I like that Phifer's understanding of the landscape (a chief asset) will determine the trajectory of the entire identity of the museum. I also like that he's future-leaning without being tied to specifics. He has his mind set on what's to come, but he doesn't set hard timelines and deadlines. He knows where he wants to go, but he's open as to how to get there.
In 50 Things Your Life Doesn't Need, I mentioned that your passion should serve as a compass, not a map. It should point you in the general direction of where you'd like to go, without providing a turn-by-turn route as to how to get there.

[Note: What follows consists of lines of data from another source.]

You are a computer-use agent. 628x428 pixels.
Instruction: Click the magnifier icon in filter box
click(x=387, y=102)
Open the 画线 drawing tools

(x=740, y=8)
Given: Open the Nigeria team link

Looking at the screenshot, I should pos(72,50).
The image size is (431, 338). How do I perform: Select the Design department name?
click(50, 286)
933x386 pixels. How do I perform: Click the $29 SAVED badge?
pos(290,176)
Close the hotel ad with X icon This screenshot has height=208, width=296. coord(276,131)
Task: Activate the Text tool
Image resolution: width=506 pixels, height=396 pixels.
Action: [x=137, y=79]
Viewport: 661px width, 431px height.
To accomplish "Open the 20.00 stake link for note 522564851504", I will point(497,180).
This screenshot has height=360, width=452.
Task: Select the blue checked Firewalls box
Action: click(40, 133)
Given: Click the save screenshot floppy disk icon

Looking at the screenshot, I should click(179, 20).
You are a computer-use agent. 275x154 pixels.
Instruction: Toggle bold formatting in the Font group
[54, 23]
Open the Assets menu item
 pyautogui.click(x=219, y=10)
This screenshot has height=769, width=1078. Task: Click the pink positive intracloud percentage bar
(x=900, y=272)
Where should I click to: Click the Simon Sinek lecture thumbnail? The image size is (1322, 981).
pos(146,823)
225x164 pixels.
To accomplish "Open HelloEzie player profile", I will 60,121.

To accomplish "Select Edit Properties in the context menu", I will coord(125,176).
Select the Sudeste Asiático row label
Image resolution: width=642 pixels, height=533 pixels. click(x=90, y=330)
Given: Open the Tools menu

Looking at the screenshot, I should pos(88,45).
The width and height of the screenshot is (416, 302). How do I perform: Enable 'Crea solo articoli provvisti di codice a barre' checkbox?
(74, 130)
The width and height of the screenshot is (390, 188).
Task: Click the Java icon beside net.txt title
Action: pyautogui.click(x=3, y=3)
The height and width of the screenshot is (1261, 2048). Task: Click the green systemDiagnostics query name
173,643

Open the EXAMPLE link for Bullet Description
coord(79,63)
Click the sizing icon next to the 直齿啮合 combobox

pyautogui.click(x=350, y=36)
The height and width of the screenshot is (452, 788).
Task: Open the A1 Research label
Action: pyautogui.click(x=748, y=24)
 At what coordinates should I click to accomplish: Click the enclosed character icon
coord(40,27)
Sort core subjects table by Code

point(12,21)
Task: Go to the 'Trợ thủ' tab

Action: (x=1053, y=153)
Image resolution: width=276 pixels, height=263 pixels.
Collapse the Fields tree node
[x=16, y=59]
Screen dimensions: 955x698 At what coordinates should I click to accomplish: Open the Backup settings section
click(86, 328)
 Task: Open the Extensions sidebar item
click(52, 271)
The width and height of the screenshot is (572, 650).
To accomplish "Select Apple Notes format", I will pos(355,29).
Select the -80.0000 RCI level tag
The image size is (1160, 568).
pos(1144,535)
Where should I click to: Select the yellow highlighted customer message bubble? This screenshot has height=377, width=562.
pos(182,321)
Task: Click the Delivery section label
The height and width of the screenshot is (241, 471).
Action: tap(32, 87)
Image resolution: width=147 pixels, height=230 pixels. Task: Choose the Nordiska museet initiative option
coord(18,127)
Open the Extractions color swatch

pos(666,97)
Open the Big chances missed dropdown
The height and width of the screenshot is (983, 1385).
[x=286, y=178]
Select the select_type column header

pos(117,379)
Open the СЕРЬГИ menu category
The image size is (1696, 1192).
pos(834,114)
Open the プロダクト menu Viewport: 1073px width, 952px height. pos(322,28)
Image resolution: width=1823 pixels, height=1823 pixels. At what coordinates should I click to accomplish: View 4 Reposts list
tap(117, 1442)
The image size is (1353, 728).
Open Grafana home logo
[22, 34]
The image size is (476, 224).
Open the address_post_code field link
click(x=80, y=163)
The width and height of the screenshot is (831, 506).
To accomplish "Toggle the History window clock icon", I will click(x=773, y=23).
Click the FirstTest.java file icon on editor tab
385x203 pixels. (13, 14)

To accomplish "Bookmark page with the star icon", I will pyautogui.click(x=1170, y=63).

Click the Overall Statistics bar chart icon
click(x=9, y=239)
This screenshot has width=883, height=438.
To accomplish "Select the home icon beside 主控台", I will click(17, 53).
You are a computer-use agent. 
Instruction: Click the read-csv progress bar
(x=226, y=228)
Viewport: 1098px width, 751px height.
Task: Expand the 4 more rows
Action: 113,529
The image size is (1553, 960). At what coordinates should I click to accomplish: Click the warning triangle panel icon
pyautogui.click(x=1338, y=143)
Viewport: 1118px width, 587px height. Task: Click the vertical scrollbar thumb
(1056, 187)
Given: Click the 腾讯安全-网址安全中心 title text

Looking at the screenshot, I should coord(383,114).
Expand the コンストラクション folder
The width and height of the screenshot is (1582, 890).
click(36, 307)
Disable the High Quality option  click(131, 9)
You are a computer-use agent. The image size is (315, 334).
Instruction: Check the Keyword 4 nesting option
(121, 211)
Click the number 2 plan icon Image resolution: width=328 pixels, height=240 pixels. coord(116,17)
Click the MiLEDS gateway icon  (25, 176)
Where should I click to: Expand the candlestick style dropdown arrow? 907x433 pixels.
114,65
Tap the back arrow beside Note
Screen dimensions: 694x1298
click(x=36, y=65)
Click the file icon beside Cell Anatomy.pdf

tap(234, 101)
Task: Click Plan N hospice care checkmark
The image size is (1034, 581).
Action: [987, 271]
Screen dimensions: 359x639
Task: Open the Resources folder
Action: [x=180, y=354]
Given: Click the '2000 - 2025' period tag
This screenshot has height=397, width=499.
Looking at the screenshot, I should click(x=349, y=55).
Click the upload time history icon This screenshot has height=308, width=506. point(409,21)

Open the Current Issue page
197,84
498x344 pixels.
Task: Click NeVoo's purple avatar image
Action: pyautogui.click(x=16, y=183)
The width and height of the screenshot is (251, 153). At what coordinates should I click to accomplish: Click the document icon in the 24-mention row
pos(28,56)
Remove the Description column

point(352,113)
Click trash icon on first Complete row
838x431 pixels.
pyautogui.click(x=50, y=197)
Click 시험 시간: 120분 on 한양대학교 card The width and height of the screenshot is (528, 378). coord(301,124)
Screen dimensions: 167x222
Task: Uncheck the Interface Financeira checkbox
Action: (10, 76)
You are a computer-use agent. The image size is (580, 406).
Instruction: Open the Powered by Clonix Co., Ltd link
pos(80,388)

Your passion - like the trees and other outdoor materials at the North Carolina Museum of Art - will change as the years go by, morphing and growing. As it does, you can only now have a sense (and not a firm grasp) of where it will take you. This is okay. Much as Phifer did, you're best served by spending time now figuring out your strengths (like the landscape is to the museum) and coming up with a general goal of where you'd like those strengths to take you.
Do you write well? Maybe you'd like to publish books at some point. Are you an outgoing and likable person? Use that to grow your business. Do you envision a better world and can you motivate people to act? Pursue leadership in the nonprofit sector.
You can set a deadline a decade out if you want, but please stay flexible to grow and bend in the wind should storms interrupt your ambitious plans. Understand that you may need to stoop low, get dirty, and plant again. The key, really is this:
That's where you (and I) need to be in 10 years. Growing. Moving. Doing something.